Anyway, some of my thoughts:

I think this is really great because you could very easily say he draws you in with a bunch of theological ideas and concepts and metaphors, but in the end seems to be a movie that disproves God. On the flip side you can view it very simply as a space adventure that is an allegory/metaphor or whatever for God that even demonstrates the possibility of a being who is able to move through time (like Brand describes the 5th dimensional beings) which is something many spiritual people will profess that God can do.

It's great because it could CLEARLY be a religious film and it could CLEARLY be an anti-religious film.

Oftentimes we see what we are looking for, whether the artist intended it or not. I think this could be the case here with several of these ideas, but that's okay. I also think many of the ideas were likely included by Nolan to make us think, or, maybe, just for fun! Writers and filmmakers love to make references to other media in pop-culture or even subtle references to films past, and I think this can also be the case here.

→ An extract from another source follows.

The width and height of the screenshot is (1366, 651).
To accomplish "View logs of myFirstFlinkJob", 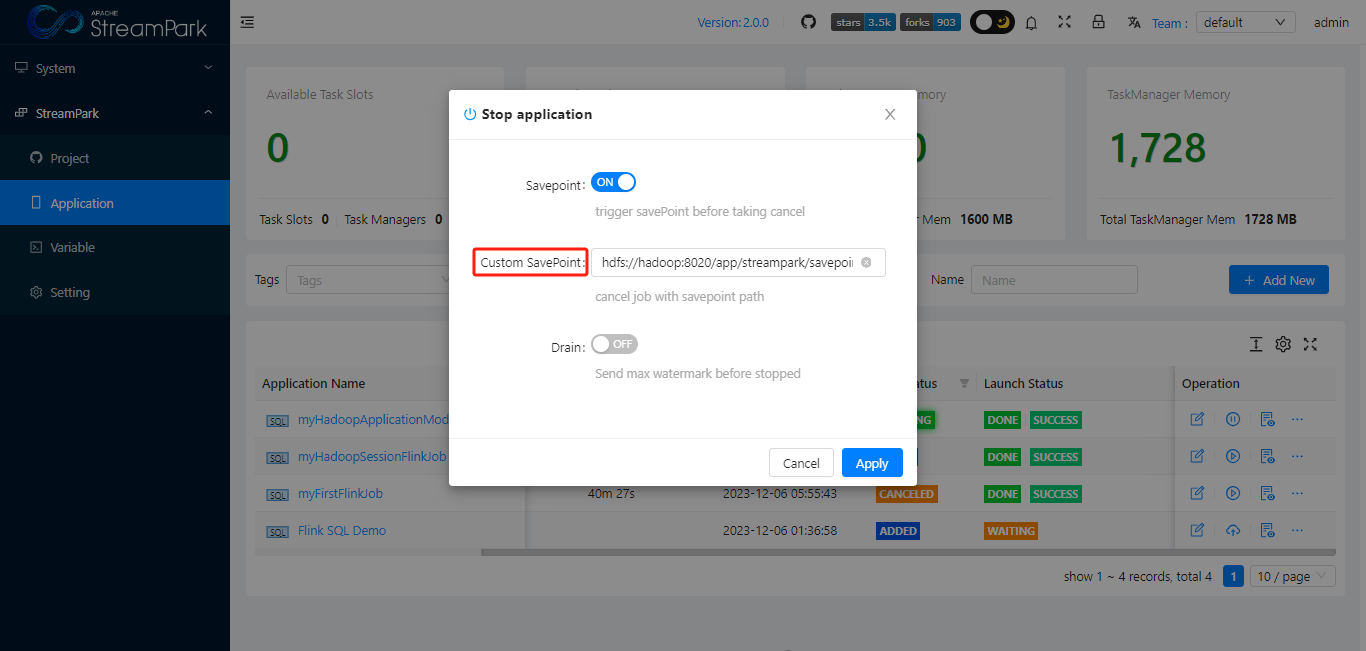I will tap(1267, 493).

I thought it was cool when people pointed out that Murph was 33 when she figured everything out but...isn't she 35? She was 10 when cooper left, it took them 2 years to reach the wormhole, then they spent 23 years on Miller's planet.

10+2+23=35

As far as the trinity goes (I'm Christian, but I view the Godhead differently than traditional trinitarians do), I think of it more like this:

Cooper is the literal Father of Murph and Tom
Cooper is the Son because he sacrifices himself to save mankind
Cooper is the Holy Spirit because he communicates the message to Murphy

Also I loved when someone pointed out that he talks to her through books. He used logical, tangible things (evidences), combined with love and feelings so that she would understand.